1. Gender and queer politics in the emerging dating app culture in China [MIT Press]
Published with MIT Press, The Politics of Dating Apps offers a comprehensive account of dating app use among straight and queer, female and male Chinese urbanites. I argue that dating apps are not merely a platform for seeking romance or hooking up, but also, and more importantly, an arena where gender and queer politics manifest anew.
Drawing from an interdisciplinary body of literature on gender, queer, and technology studies, I foreground the interpretations of dating app users and examine how dating app users make use of the affordances of the technologies specific to their social position. Based on in-depth interviews with dating app users in Guangzhou, a major city in southern China, I document the opportunities and challenges dating apps have presented for women’s empowerment and for men’s reclamation of their gender-based privilege. I also analyze the affects and affordances unique to queer dating app users, linking their experiences of using dating apps with the predicaments they face as sexual minorities in China. I propose “networked sexual publics” as a unifying concept to capture the dynamics of the emerging dating app culture and suggests ways for scholars and students to further investigate this global phenomenon.

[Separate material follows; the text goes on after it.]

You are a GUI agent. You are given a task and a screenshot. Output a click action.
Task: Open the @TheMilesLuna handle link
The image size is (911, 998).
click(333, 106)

As the first book-length monograph on this topic, Politics of Dating Apps is an invaluable contribution to media and communication studies, science and technology studies, gender and queer studies, and Chinese studies.
An interview about this work conducted in Chinese is available here.

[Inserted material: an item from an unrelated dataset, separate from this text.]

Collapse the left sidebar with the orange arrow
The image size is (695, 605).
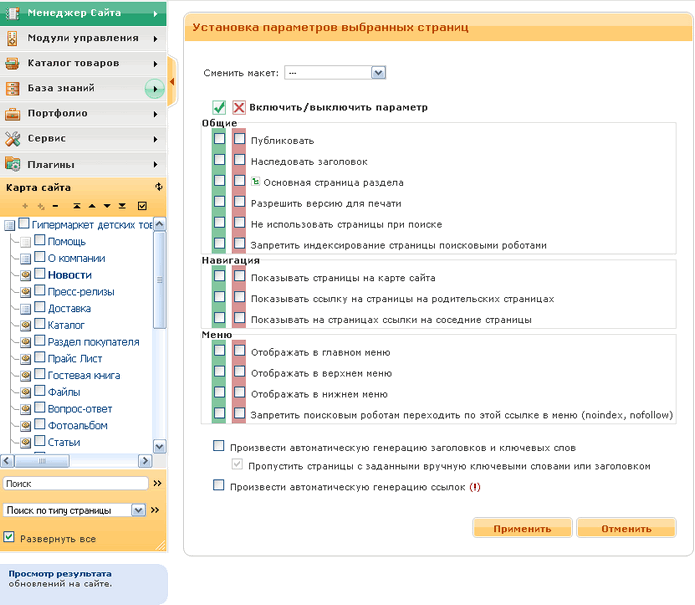[171, 81]
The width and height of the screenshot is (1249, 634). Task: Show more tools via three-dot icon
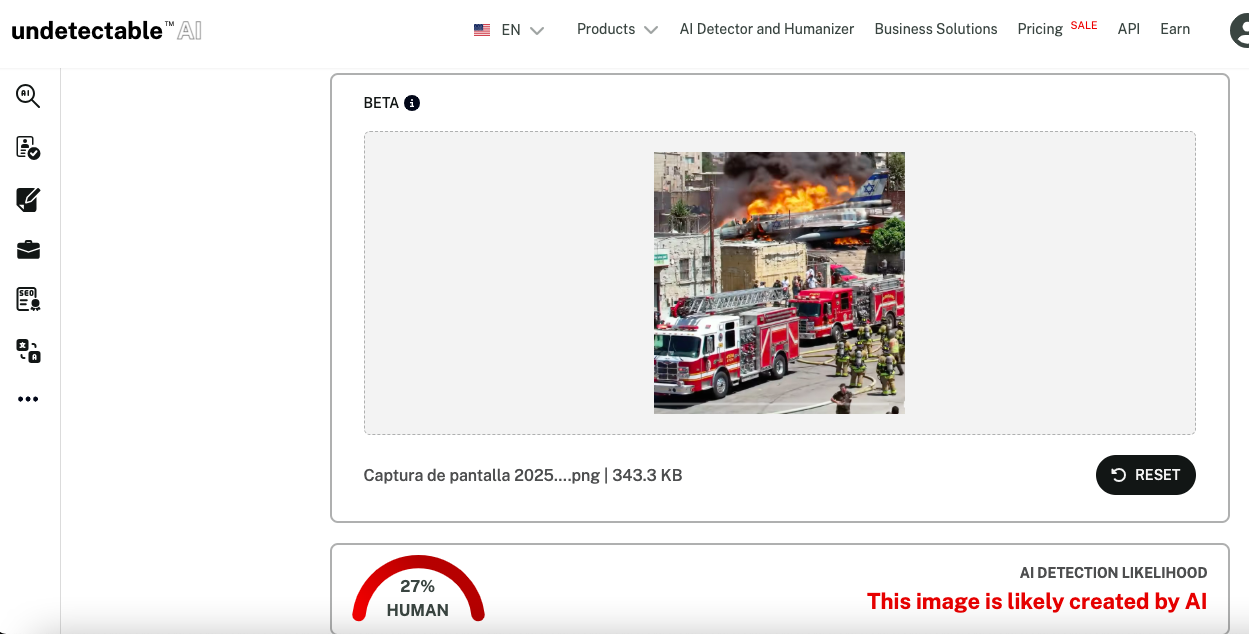coord(28,399)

2. Racial preferences on gay dating apps
I am part of an interdisciplinary collaborative project team with researchers in the U.S. and Australia to examine the prevalence of sexual racism on gay dating apps. In this study, we are examining self-reported racial preferences and behavioral racial preferences among American and Australian men on Jack’d, a popular gay dating app which positions itself as inclusive. Self-reported racial preferences are those found directly on users’ profiles. Behavioral racial preferences are accessed through the app’s “insight” feature. We wrote a Python scraping code to collect this “insight” data from around 700 users in Los Angeles and 400 users in Sydney. The result has been published in:
- Chan, L. S., Cassidy, E., & Rosenberger, J. (2021). Mobile dating apps and racial preferencing insights: Exploring self-reported racial preferences and behavioral racial preferences among gay men using Jack’d. International Journal of Communication, 15, 3928–3947. Retrieved from https://ijoc.org/index.php/ijoc/article/view/16730/3541
3. The rise of Blued, the Chinese world gay dating app (collaborated with Dr. Weishan Miao)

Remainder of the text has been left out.